EconomieIndustrie - Services

Les plus vieux baobabs d’Afrique meurent les uns après les autres

Environ 432 ans av. J-C, à l’époque de Socrate et de Périclès, « Panke » naissait dans ce qui est aujourd’hui appelé le Zimbabwe. Au fur et à mesure de sa lente pousse dans cette région aride, l’Empire romain s’est étendu puis effondré, le Moyen-Âge a donné naissance à Charlemagne et à Jeanne d’Arc, l’homme a inventé l’imprimerie, l’ampoule électrique, puis les voitures… Enfin, en 2011, Panke s’est effondré.

Le baobab le plus vieux d’Afrique, âgé de 2.450 ans, n’est pas seul de son espèce à s’être éteint subitement. Une étude  parue dans la revue « Nature Plants » rapporte que 9 des 13 plus vieux et 5 des 6 plus gros baobabs sont morts au cours des douze dernières années.

« Il est choquant et spectaculaire d’assister au cours de notre vie à la disparition de tant d’arbres d’âges millénaires », souligne le coauteur de l’étude, Adrian Patrut de l’université Babes-Bolyai en Roumanie.

Des arbres creux dotés de multiples troncs

Les baobabs, appelés « arbres à palabres » et sacrés dans de nombreuses cultures, sont une des silhouettes les plus emblématiques des savanes arides. Contrairement aux arbres classiques, il est difficile d’estimer leur âge par dendrochronologie, c’est-à-dire en analysant les anneaux de leur tronc.

Tout au long de sa vie, le baobab va en effet produire de nouveaux troncs, là où d’autres espèces produisent des branches. Ces tiges ou troncs, souvent d’âges divers, fusionnent ensuite ensemble. Cela forme une grande cavité entre les différents troncs.

« La cavité d’un vieux baobab du Zimbabwe est si grande que près de 40 personnes peuvent s’y abriter », souligne le site internet du parc national Kruger en Afrique du Sud. Ils ont déjà été utilisés comme magasin, comme prison ou plus simplement comme arrêt de bus.

Le « Platland Baobab » en Afrique du Sud, plus connu sous le nom de « Platland Baobab », a d’ailleurs longtemps abrité un bar et une cave à vin. Plus gros baobab du monde avec un tronc de plus de dix mètres de diamètre et un volume total de bois de 501 m3, il a accueilli jusqu’à une soixantaine de personnes à la fois.
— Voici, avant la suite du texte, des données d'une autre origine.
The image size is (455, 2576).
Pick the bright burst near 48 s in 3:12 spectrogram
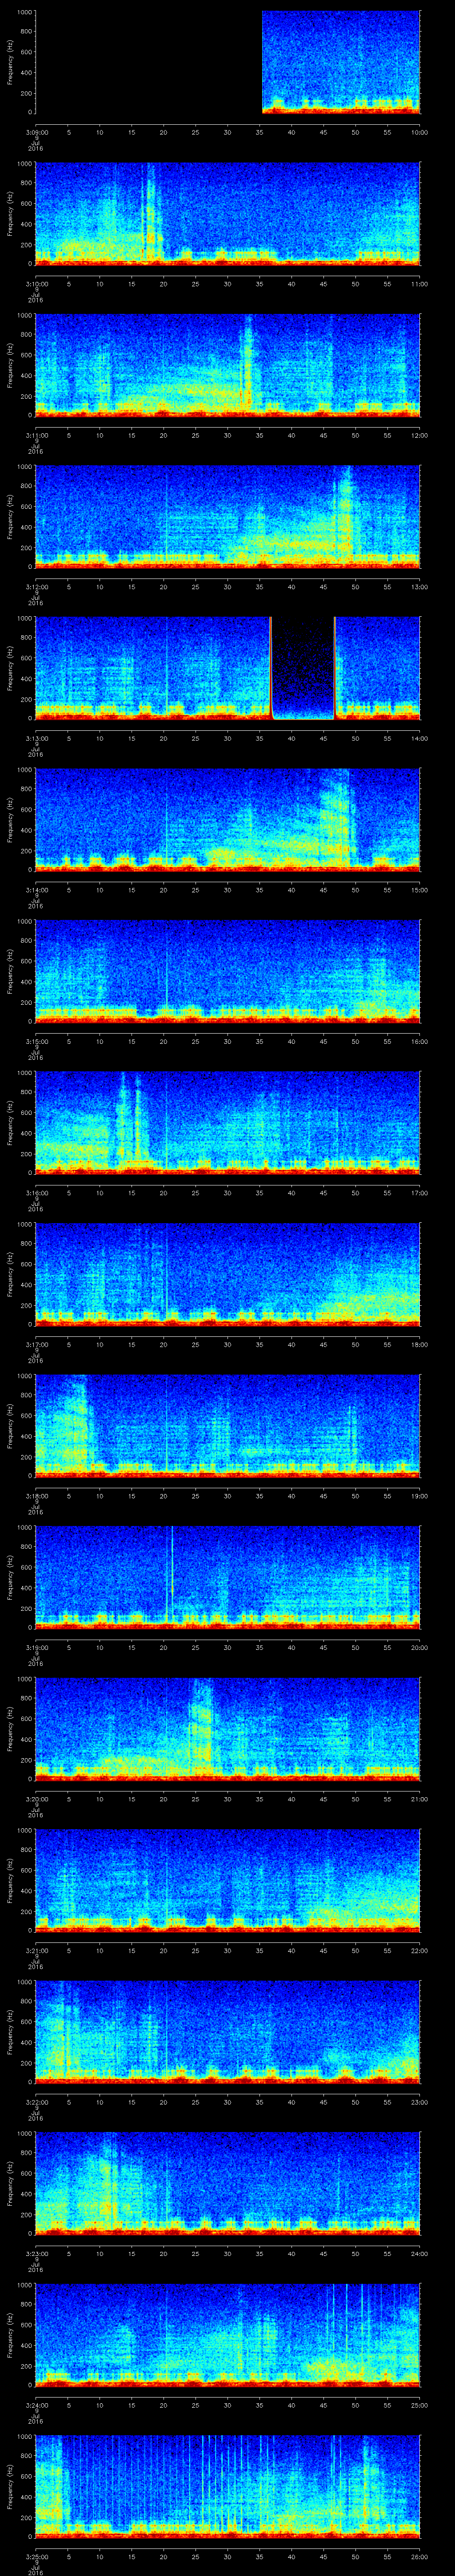click(x=345, y=515)
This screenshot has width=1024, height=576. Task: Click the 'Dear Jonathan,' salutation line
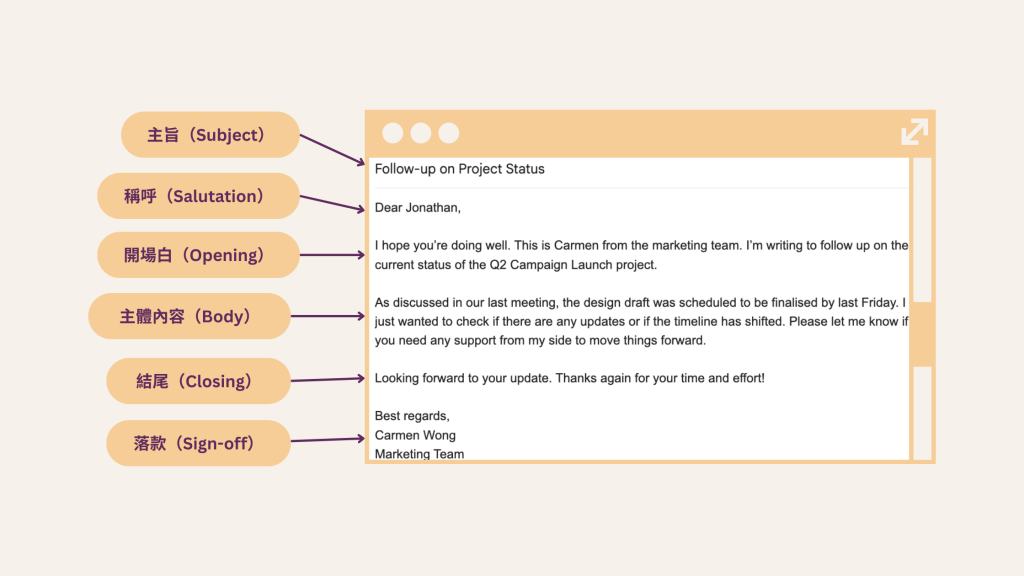418,208
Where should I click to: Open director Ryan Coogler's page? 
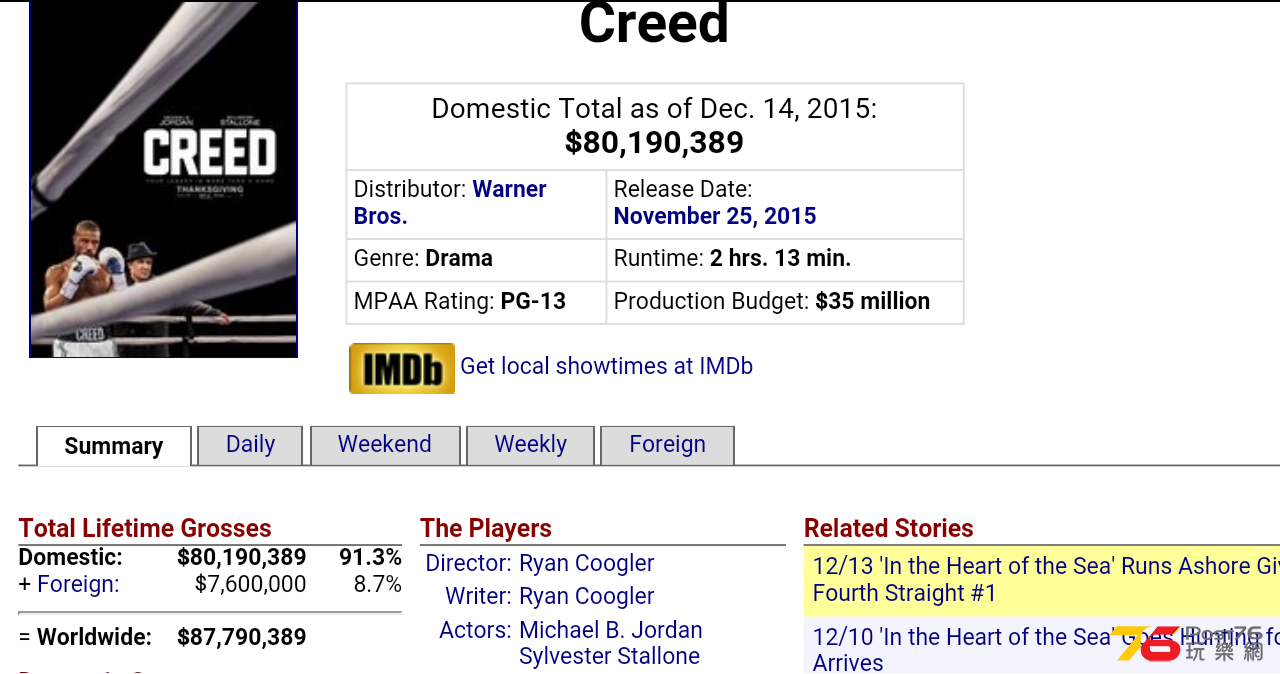[x=586, y=563]
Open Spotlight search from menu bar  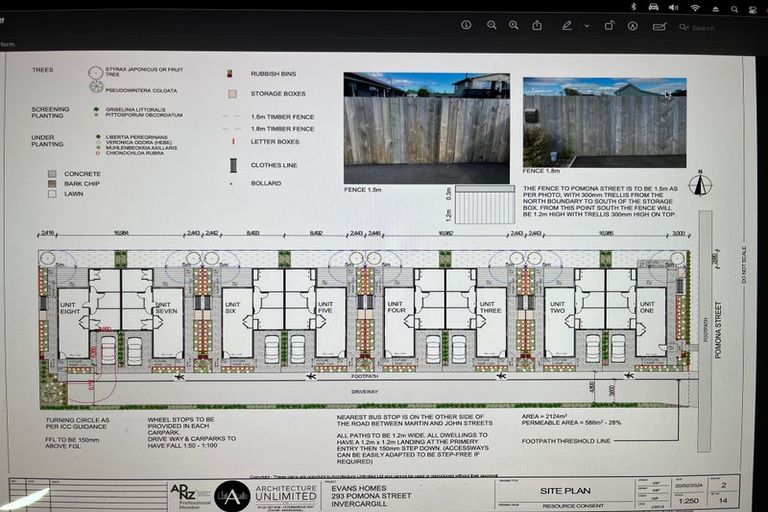[736, 7]
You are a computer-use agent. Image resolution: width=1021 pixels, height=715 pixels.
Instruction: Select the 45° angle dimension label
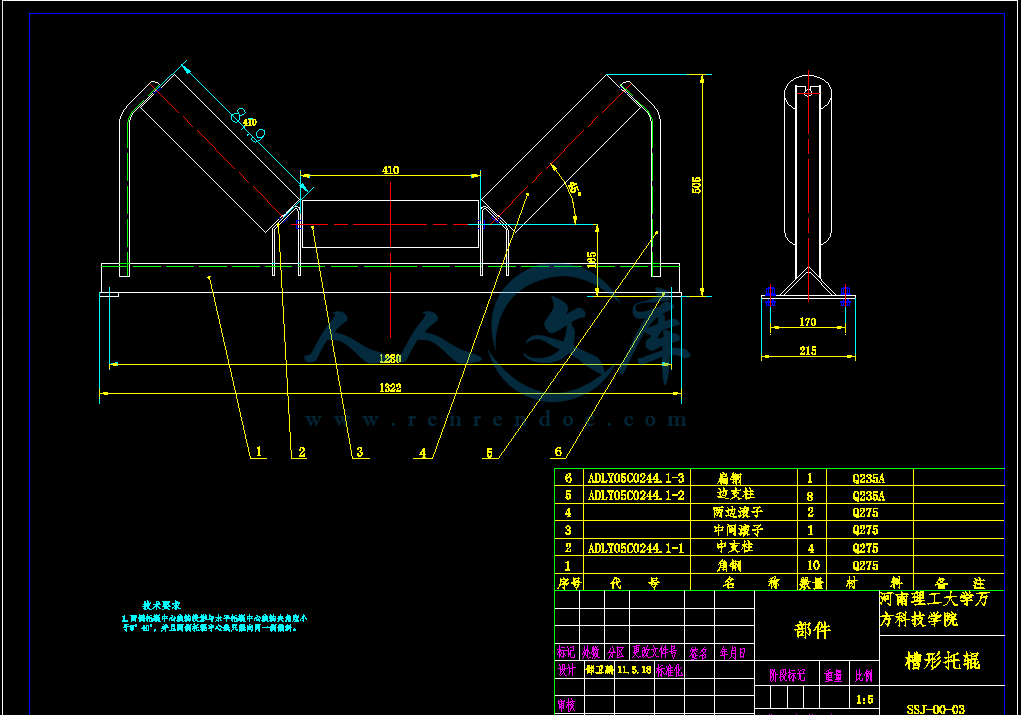coord(573,187)
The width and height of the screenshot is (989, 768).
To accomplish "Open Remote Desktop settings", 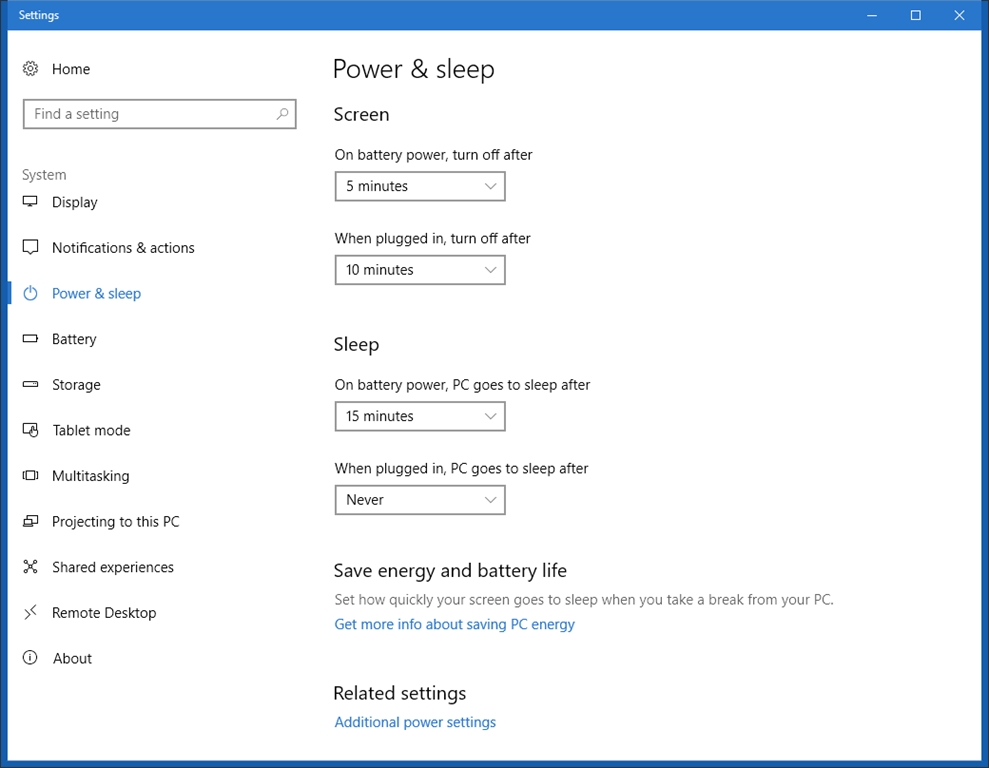I will coord(30,612).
Une situation « d’une ampleur sans précédent »

C’est grâce à la datation au carbone, en analysant des échantillons de différentes parties de l’arbre, que les scientifiques ont pu estimer l’âge des baobabs – qu’ils soient morts ou vivants – lors de cette étude.

Entre 2005 et 2017, Adrian Patrut et ses collègues ont étudié tous les plus grands (et donc généralement les plus vieux) baobabs d’Afrique, plus de 60 en tout. Leur quête les a amenés au Zimbabwe, en Afrique du Sud, en Namibie, au Mozambique, au Bostwana et en Zambie.

« Avant de commencer nos recherches, nous avions été informés de l’effondrement du baobab Grootboom en Namibie mais nous pensions que c’était un événement isolé », rapporte Adrian Patrut.

Les chercheurs ont découvert cette situation « d’une ampleur sans précédent » presque par hasard : ils étudiaient la structure de ces arbres pour percer le secret de leurs incroyables mensurations et de leur longévité record.

Parmi les victimes, trois monstres symboliques : Panke, donc, originaire du Zimbabwe (2450 ans), l’arbre de Platland, qui abritait son bar mythique (1100 ans) et le célèbre « Chapman » du Botswana, sur lequel Livingstone grava ses initiales, classé monument national (1400 ans).

La faute au dérèglement climatique ?

Les raisons de cette hécatombe parmi ces arbres millénaires ne sont pas encore claires. Les chercheurs évoquent le dérèglement climatique comme cause possible cause. « Au cours de la seconde moitié du XIXe siècle, les grands baobabs d’Afrique australe ont commencé à mourir, mais depuis 10 à 15 ans, leur disparition a rapidement augmenté à cause des températures très élevées et de la sécheresse », avance Adrian Patrut.

« Ces décès n’ont pas été causés par une épidémie », affirment les auteurs qui suggèrent que le changement climatique pourrait affecter la capacité du baobab à survivre dans son habitat même si « d’autres recherches seront nécessaires pour soutenir ou réfuter cette hypothèse ».

Il ne faut pas oublier, remarque Adrian Patrut, que « la région dans laquelle les baobabs millénaires sont morts est l’une de celles où le réchauffement est le plus rapide en Afrique ».